Детские годы в Тифлисе - страница 7



Вот и теперь я притаилась за чьей-то спиной. Дядя Котэ встаёт и поднимает стакан с вином. Он такой большой, высокий, у него такие черные волосы, которые он отбрасывает ладонью назад.

– За нашу дружбу! – торжественно говорит он, и все, возбужденные, чокаются.

У мамы глаза большие, и лицо такое серьезное.

Как весело и шумно около костра. «За дружбу» – это я понимаю. А за какую борьбу и с кем – это мне непонятно. А за «прекрасное будущее»? Разве сейчас плохая жизнь? Ведь на свете нет счастливей нашей семьи. Разве у кого-нибудь есть такие мама и папа Саша-джан?

– А я помню, – говорит дядя Котэ. – Это песенка из той оперы, которую ты писал, когда Саша-джан ещё сидел в тюрьме.

– Нет, ты путаешь, – перебивает его дядя Серго, – писал ее, когда были в ссылке.

От удивления я даже перестаю есть. Саша-джан – мой отец, в тюрьме? В ссылке?

Как-то по улице проводили арестантов, вокруг них шли солдаты с ружьями. Арестанты двигались с трудом – на ногах звенели цепи. На спинах был белый туз. Когда кто-нибудь из арестантов останавливался, солдаты кричали, подталкивали в спину ружьями.

– Нянька! Кто это? Куда их ведут? – испуганно спросила я.

– Из тюрьмы в ссылку… на каторгу несчастненьких. Кого за кражу, кого за убийство. А кого и безвинно…

Саша-джан! – самый лучший человек на свете. Разве это возможно. Нет, они просто шутят. А мама? За что же их в тюрьму? За что в ссылку?

…Снова лес – потемневший и страшный. Идём и идём. – Ну, конечно, заблудились, – говорит мама. – Давайте сюда компас.

Дядя Котэ с мамой долго смотрят на компас и вместе соображают.

Луиза Мадер медленно перебирает ногами и часто останавливается. Впереди около мамы идут Наташа и Соня. Им, должно быть, страшно, и потому они около мамы.

Топсик и Милка бегут около Луизы Мадер. У них подняты уши, они оглядываются по сторонам. Видно, им тоже страшно.

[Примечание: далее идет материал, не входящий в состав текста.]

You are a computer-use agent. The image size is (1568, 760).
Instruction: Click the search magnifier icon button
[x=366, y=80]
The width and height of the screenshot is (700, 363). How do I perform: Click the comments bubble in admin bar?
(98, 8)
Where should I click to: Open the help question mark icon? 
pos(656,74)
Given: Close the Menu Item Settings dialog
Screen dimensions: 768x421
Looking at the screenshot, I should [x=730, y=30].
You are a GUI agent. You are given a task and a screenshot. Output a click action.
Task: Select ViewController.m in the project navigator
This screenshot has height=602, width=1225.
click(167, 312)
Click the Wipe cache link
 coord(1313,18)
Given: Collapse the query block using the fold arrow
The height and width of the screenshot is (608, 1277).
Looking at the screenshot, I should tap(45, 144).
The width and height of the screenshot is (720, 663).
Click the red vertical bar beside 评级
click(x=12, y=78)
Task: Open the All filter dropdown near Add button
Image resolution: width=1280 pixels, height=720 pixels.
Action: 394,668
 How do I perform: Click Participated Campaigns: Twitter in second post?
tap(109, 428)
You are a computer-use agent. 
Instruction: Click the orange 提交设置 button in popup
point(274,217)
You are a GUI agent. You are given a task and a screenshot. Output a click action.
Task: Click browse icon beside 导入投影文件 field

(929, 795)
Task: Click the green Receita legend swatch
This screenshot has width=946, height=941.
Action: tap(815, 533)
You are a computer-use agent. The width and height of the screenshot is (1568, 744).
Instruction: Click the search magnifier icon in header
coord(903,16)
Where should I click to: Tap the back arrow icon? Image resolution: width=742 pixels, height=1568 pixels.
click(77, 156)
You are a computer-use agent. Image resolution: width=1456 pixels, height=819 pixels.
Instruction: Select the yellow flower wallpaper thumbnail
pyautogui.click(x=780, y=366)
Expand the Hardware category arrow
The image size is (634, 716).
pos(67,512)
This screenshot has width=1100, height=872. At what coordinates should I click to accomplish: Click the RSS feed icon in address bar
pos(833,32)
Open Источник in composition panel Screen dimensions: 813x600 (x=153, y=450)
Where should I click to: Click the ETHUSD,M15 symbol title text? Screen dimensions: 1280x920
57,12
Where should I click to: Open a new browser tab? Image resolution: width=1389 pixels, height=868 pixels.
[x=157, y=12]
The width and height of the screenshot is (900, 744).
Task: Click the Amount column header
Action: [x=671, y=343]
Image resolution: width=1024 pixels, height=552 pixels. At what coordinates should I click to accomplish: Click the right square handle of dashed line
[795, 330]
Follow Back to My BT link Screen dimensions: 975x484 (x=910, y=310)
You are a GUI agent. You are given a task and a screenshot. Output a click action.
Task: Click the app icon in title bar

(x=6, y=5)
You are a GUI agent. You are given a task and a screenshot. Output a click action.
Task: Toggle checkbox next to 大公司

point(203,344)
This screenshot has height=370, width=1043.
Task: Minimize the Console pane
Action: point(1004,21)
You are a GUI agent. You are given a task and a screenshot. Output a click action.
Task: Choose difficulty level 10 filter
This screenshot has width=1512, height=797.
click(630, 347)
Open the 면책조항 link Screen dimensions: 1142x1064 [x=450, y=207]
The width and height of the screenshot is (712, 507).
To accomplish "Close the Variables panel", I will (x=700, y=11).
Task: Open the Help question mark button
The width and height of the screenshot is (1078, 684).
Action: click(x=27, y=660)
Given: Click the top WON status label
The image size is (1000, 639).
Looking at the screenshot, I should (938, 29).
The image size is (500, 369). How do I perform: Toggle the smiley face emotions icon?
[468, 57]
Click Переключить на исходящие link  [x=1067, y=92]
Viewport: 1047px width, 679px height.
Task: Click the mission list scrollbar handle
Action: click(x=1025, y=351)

– Бедные, – говорит Соня. – Им, должно быть, тоже страшно. Возьмем их на руки.

Соня берет Топсика, Наташа Милку и снова догоняют маму.

Из леса раздается пронзительный крик.

– Витя, дорогой, – тихо спрашиваю я, – это разбойники?

– Нет! Не бойся! – говорит он. – Это филин. Скоро придём на место.

Но я не верю – птица не может так кричать.

Обнимаю Луизу Мадер. Так легче. Идём молча.

Из-за верхушек елей показалась огромная голубая луна, осветившая белой линей дорогу и черные тени. – Дошли, наконец-то дошли! – доносится радостный голос.

Показывается высокая стена.

Дядя Котэ долго стучится в железную калитку. С кем-то говорит по-грузински. Калитка отворяется…

Залитый луной дворик, выложен каменными плитами. У каменного забора – тоже белые домики.

У калитки старик с черной шапочкой на голове, с седыми волосами, перевязанными на спине ленточкой, На нём темный длинный халат, на груди на серебряной цепочке большой крест.

Старик низко кланяется, предлагает войти. Показались другие мужчины в длинных темных халатах. Низко кланяются.

Кто это? – испуганно спрашиваю Наташу.

– Монахи, – шепотом отвечает она. – Да ты не бойся. Мы уже пришли в монастырь. Теперь всё будет хорошо.

С трудом стою на ногах. Монахи приносят молоко в кувшинах, сыр и теплые чуреки, притаскивают охапки сен.

– Колбатоно и девочка будут спать в церкви, – почтительно говорит старый монах, кланяясь маме.

Идём вместе за монахом, поднимаемся в большую залу. Высокая, что потолка не видно. Это и есть церковь. В лицо веет прохладой и ладаном.